Safeguarding Web services is a lot like protecting your Web-based applications from attack. The current crop of application-layer security solutions can look for malformed Web traffic, URL tampering, and the like, but it does not look deep into SOAP messages or scrub XML for malicious content, thus leaving Web services exposed.
Web services come with their own specific vulnerabilities and security needs. By design, each one has an associated WSDL document that is basically a blueprint for the service. The document details the messaging request and response for the service in XML, what parameters (including data type) the service expects, and what operations are available via the service - a return, a stock quote, or account update, for example. By analysing a service's WSDL document, a hacker knows exactly what the service is supposed to do and which parts are open to attack via techniques such as malformed SOAP messages and other XML parser attacks.
Forum XWall Web Services Firewall from Forum Systems can help you fight back and protect your exposed Web services. By peering into each SOAP message, it allows or denies inbound connection attempts based on policies and rules you define. Also, Forum XWall enforces XML intrusion prevention and validation and provides multiple levels of monitoring and auditing.
Available as an appliance, software you install on your hardware, a plug-in to Microsoft Internet Security and Acceleration (ISA) Server, or embedded on a PCI 500 card, Forum XWall has most of the tools necessary to protect your Web services from attack.
For my test, I installed Forum XWall's software version on a Compaq ML530 running Windows 2003 Server with IIS and UDDI. Installation was straightforward, although initial configuration took some knowledge of XML and WSDL to get things going. In a production setting, Forum XWall should be run on a separate server so that it can efficiently proxy your Web services to consumers and simplify installation.
In order to protect a Web service, you have to create at least one policy. This is done by importing a WSDL document either from a file, URL, or your UDDI directory. After the document is imported, the methods of the Web service are broken out and listed by XWall. You define various intrusion detection rules on inbound messages and can even disable specific methods allowed by the service. This release comes with an upgraded user interface that makes policy creation and maintenance much easier than it was previously.

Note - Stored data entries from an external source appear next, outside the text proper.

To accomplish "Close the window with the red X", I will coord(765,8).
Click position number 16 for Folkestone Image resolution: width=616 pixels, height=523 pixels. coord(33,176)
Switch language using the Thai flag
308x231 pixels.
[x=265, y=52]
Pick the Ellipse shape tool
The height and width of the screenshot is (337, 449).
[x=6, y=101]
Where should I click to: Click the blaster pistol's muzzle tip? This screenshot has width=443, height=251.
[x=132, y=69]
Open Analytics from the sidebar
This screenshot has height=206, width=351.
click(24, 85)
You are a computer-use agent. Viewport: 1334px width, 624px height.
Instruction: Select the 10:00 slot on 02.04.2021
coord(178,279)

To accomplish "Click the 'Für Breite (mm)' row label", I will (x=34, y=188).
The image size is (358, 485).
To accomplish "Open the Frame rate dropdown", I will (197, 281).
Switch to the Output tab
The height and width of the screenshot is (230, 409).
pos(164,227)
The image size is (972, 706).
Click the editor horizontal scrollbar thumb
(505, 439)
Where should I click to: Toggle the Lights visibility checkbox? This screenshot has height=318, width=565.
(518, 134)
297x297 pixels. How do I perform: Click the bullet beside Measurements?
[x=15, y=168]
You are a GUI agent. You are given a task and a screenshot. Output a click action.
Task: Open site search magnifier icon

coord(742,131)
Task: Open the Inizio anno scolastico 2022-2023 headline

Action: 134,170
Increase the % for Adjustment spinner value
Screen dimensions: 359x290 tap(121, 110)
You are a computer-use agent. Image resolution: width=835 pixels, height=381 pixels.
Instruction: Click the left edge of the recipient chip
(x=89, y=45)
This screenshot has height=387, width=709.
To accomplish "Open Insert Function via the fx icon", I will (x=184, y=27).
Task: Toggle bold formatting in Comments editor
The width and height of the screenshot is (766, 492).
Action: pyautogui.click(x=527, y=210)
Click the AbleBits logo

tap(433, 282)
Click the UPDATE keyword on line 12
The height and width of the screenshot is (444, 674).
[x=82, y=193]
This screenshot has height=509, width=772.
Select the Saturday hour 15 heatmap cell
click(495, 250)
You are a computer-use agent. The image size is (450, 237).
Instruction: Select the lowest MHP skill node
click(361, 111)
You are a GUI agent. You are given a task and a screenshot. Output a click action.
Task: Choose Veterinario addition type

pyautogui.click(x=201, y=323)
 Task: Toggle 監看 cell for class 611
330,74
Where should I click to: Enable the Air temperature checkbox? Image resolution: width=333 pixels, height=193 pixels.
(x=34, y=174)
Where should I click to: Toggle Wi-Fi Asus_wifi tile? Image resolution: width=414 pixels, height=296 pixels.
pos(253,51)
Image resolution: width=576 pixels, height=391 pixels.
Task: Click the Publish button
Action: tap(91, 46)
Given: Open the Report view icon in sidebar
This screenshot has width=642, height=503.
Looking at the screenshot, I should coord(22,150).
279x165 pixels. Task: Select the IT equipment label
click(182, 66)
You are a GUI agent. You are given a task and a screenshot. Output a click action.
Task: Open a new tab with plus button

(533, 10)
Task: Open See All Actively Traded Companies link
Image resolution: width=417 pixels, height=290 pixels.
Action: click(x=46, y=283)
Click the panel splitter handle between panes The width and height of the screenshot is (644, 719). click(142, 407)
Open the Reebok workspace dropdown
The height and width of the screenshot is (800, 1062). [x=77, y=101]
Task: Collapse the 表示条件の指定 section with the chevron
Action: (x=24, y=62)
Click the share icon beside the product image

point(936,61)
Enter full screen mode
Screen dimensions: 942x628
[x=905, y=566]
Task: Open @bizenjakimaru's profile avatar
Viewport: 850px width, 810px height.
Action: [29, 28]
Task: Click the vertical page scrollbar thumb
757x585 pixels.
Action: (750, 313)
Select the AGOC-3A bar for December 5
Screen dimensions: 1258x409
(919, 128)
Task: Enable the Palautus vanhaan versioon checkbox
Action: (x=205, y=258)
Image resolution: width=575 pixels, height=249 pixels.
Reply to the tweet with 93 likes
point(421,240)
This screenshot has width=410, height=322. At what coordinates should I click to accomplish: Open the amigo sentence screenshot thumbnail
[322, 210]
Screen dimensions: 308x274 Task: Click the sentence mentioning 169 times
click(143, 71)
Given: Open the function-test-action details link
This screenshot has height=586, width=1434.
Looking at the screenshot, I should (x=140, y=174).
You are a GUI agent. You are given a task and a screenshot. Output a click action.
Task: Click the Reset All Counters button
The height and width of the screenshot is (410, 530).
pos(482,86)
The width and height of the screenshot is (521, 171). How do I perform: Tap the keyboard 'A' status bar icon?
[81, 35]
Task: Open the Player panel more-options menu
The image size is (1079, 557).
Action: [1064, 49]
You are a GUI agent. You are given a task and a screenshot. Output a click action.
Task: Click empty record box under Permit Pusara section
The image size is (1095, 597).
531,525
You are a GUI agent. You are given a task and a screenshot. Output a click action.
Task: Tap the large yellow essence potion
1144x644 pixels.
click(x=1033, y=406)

XML intrusion detection and prevention (IDP) is the core reason for deploying an XML firewall. With Forum XWall, you can validate the SOAP message and the underlying XML by comparing it to the services' WSDL document and then enforcing your policy. Forum XWall also prevents attackers from scanning your WSDL documents.
The power of Forum XWall becomes apparent as you begin to define validation criteria and access control lists for each Web service operation.
For example, on my Google search service, I created an IDP rule that would abort request processing if there were more than 50 total elements in the XML or if the document exceeded 500KB in size. You can create different IDP rules for specific times of day and specify how you want the event logged. Forum XWall allows you to create a global IDP rule set, but you can override or add to these rules for each policy.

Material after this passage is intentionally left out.